WRITTEN TASKS →
1. From the pegjs question on nested comments, write out the passage starting with "Search code examples" and going on through "and should parse.".
2. Answer these questions from the pegjs question on nested comments below:
(a) Which language's comments does the poster name as the model?
(b) What character comes before the comment markers in the escape example?
(c) In the s-expression rule, which character is "not"-ed with the caret?
3. Carry on the pegjs question on nested comments from the point where it stops.

SOURCE EXTRACT →
* * *
Search code examples
javascriptparsinggrammarpegpegjs

How do you parse nested comments in pegjs?


I was wondering how do you parse comments (say, a la Haskell), in pegjs.

The goal:

{-
    This is a comment and should parse.
    Comments start with {- and end with -}.
    If you've noticed, I still included {- and -} in the comment.
    This means that comments should also nest
    {- even {- to -} arbitrary -} levels
    But they should be balanced
-}

For example, the following should not parse:

{- I am an unbalanced -} comment -}

But you should also have an escape mechanism:

{- I can escape comment \{- characters like this \-} -}

This sorta seems like parsing s-expressions, but with s-expressions, it's easy:

sExpression = "(" [^)]* ")"

Because the close parens is just one character and I can "not" it with the carrot. As an aside, I'm wondering how one can "not" something that is longer than a single character in pegjs.

Thanks for your help.
* * *
SOURCE MATERIAL →
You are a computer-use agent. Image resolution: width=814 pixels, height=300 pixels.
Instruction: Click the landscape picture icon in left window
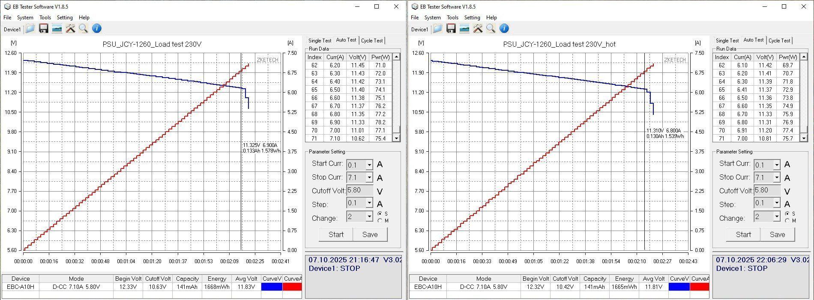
* * *
RESULTS BY TASK →
1.
Search code examples
javascriptparsinggrammarpegpegjs

How do you parse nested comments in pegjs?


I was wondering how do you parse comments (say, a la Haskell), in pegjs.

The goal:

{-
    This is a comment and should parse.

2.
(a) Haskell
(b) A backslash (\)
(c) The close paren, ")"

3.
Solution

  • This doesn't handle your escape mechanisms, but it should get you started (here's a link to see it live: pegedit; just click Build Parser and Parse at the top of screen.

    start = comment
    
    comment = COMSTART (not_com/comment)* COMSTOP
    
    not_com = (!COMSTOP !COMSTART.)
    
    COMSTART = '{-'
    
    COMSTOP = '-}'
    

    To answer your general question:

    As an aside, I'm wondering how one can "not" something that is longer than a single character in pegjs.

    The simple way is (!rulename .) where rulename is a another rule defined in your grammar. The ! rulename part just ensures that whatever's scanned next doesn't match rulename, but you still have to define something for the rule to match, which is why I included the ..